Antisemitic incidents in the U.S. rose 36% in 2022, an annual audit by the Anti-Defamation League shows.

The report, released Thursday, tracked 3,697 incidents of harassment, vandalism and assault targeting Jewish people and communities last year. It is the third time in five years that the tally has been the highest number ever recorded since the ADL first began collecting data in 1979.

«This escalation in antisemitic incidents comes just as ADL has reported on Americans’ highest level of antisemitic attitudes in decades,» the report says, adding that public officials, famous artists and social media stars have been instrumental in normalizing longstanding antisemitic tropes.

The ADL report comes on the heels of an FBI report earlier this month, stating that hate crimes reported across the country increased nearly 12% in 2021 from 2020.
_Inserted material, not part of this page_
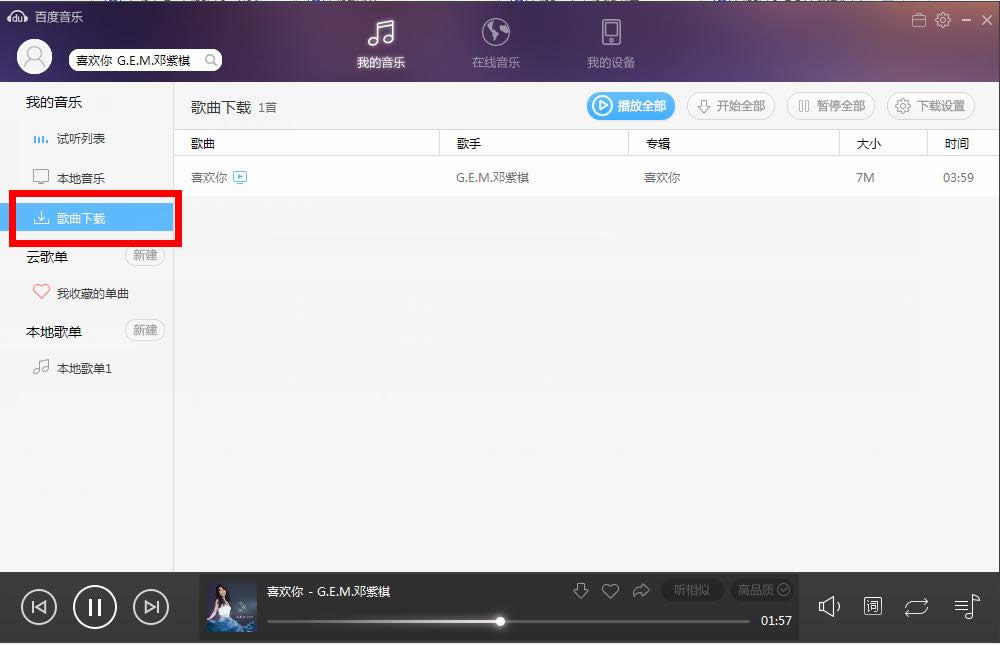This screenshot has width=1000, height=645.
Task: Open the settings gear in the title bar
Action: coord(941,19)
5 states account for more than half of the incidents
According to the latest ADL analysis, surges in each of the major audit categories occurred in all 50 states and Washington, D.C.

Antisemitic harassment increased 29%, from 1,776 to 2,298
Antisemitic vandalism increased 51%, from 853 to 1,288
Antisemitic assaults increased 26%, from 88 to 111.
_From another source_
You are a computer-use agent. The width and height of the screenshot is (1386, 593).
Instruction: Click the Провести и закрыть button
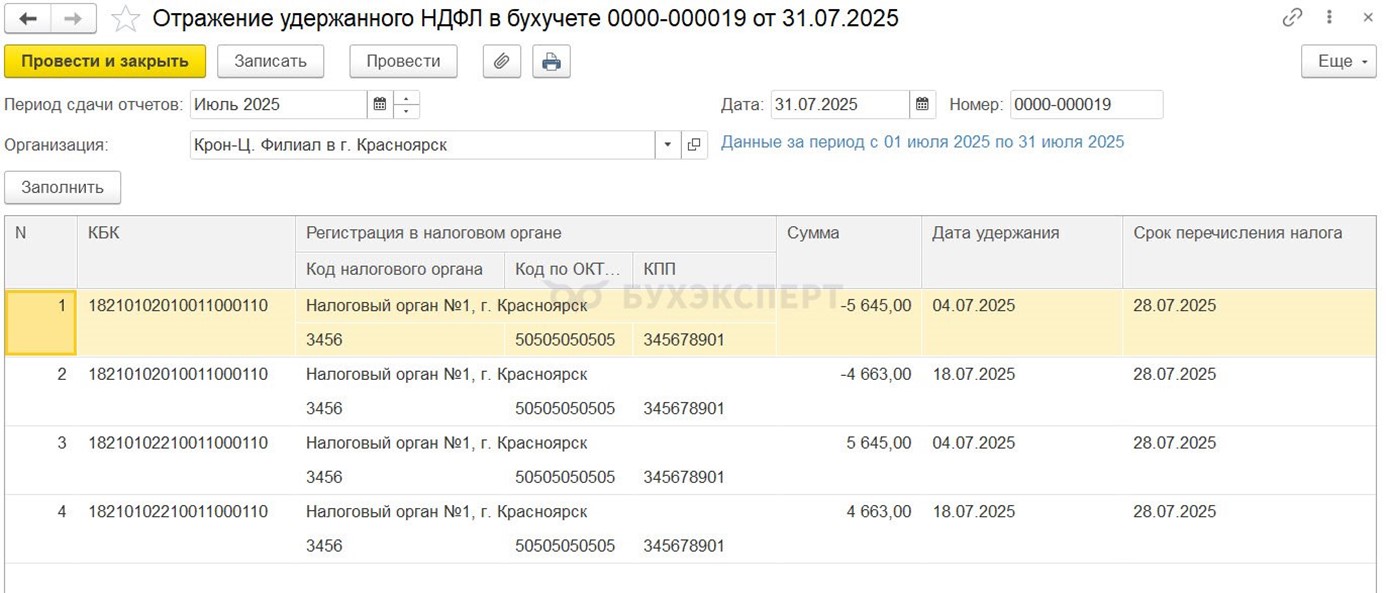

New York is the state with the highest number of reported incidents: 580. California follows with 518, New Jersey with 408, Florida with 269 and Texas with 211. «Combined, these five states account for 54 % of the total incidents.

Schools and synagogues are growing targets
Another alarming finding is the number of bomb threats towards Jewish institutions, including schools and synagogues, spiking from eight to 91. It is the highest number of bomb threats since 2017.

Young children and educators in K-12 schools were victims of threats or assaults in 494 incidents. Meanwhile, 219 incidents were reported on college campuses.

People who presented as Orthodox Jews were targeted in 59 of the assault incidents nationally.

The Goyim Defense League is behind more than half of all propaganda incidents
The ADL also found activity doubled among organized white supremacist groups, which were linked to 852 incidents of distributing antisemitic propaganda.

While the study cites a number of factors contributing to the surge, the organization concluded the massive uptick in the spread of anti-Jewish propaganda was «largely due to the growth of the Goyim Defense League,» known as the GDL.

The GDL network, which has significant crossover with other white supremacist groups and movements, was responsible for at least 492 propaganda incidents in 2022, a dramatic increase from the 74 recorded in 2021.